0
votes

I have a small Hadoop/Yarn cluster that is running on a system with a firewall that must be enabled. We are trying to submit Spark jobs that fail because of the port allocations.

I've configured the firewall for all the standard Hadoop/Yarn/Spark ports that need to be opened, as well as set what I thought was all the configurations to restrict port ranges. But the application manager still creates containers on random ports that get blocked.

The one setting I thought would do the trick was yarn.app.mapreduce.am.job.client.port-range set in mapred-site.xml, but is doesn't seem to be respected or making difference.

Any thoughts/help would be greatly appreciated. Banged my head on the wall way too long on this one.

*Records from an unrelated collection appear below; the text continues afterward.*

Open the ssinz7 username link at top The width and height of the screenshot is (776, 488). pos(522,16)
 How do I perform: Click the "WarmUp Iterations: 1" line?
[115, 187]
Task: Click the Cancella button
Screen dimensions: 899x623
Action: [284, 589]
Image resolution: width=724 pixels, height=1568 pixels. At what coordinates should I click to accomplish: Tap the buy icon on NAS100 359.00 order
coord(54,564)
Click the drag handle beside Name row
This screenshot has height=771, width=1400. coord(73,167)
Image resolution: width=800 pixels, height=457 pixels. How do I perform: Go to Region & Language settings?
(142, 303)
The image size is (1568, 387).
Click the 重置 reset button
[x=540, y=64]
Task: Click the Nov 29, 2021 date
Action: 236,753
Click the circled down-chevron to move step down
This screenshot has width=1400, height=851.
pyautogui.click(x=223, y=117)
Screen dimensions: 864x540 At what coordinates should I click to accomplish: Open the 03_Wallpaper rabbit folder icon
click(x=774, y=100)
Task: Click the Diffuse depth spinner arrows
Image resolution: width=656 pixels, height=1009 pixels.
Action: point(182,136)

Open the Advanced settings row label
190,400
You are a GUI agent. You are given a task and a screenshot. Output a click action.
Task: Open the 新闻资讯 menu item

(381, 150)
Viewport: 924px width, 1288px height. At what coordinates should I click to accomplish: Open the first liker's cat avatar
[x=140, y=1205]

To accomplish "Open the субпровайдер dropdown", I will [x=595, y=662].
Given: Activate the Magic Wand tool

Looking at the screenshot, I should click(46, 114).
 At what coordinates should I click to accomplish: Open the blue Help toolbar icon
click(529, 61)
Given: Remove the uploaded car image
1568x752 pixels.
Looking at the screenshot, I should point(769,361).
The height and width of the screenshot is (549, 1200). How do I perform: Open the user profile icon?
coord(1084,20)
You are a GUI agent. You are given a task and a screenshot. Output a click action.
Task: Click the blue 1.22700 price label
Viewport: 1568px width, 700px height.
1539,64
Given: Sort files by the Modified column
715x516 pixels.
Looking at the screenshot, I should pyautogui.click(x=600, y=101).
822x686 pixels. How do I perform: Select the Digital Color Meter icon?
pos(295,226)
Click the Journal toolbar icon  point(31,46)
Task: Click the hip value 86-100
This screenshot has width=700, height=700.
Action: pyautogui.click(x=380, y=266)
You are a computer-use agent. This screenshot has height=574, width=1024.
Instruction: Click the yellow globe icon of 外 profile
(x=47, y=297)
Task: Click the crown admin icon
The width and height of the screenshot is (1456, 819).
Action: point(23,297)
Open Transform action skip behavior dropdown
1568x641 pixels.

Edit Forgot versions - Hadoop/Yarn 2.8.0, Spark 2.1.0, CentOS7

1
Have you though about enabling all communications in the iptables to determined subnet? (the one where the cluster nodes are running) - Serhiy
That wasn't our first choice, but it's looking like our only one. Implementing that now. - ksdaly

1 Answers

0
votes

yarn.app.mapreduce.am.job.client.port-range only applies to MapReduce applications running on Yarn

One can configure the port range for Spark applications on Yarn by configuring spark.driver.port and spark.port.maxRetries in spark-defaults.conf. The following values should configure the application master to use ports 50100-50200:

spark.driver.port 50100
spark.port.maxRetries 99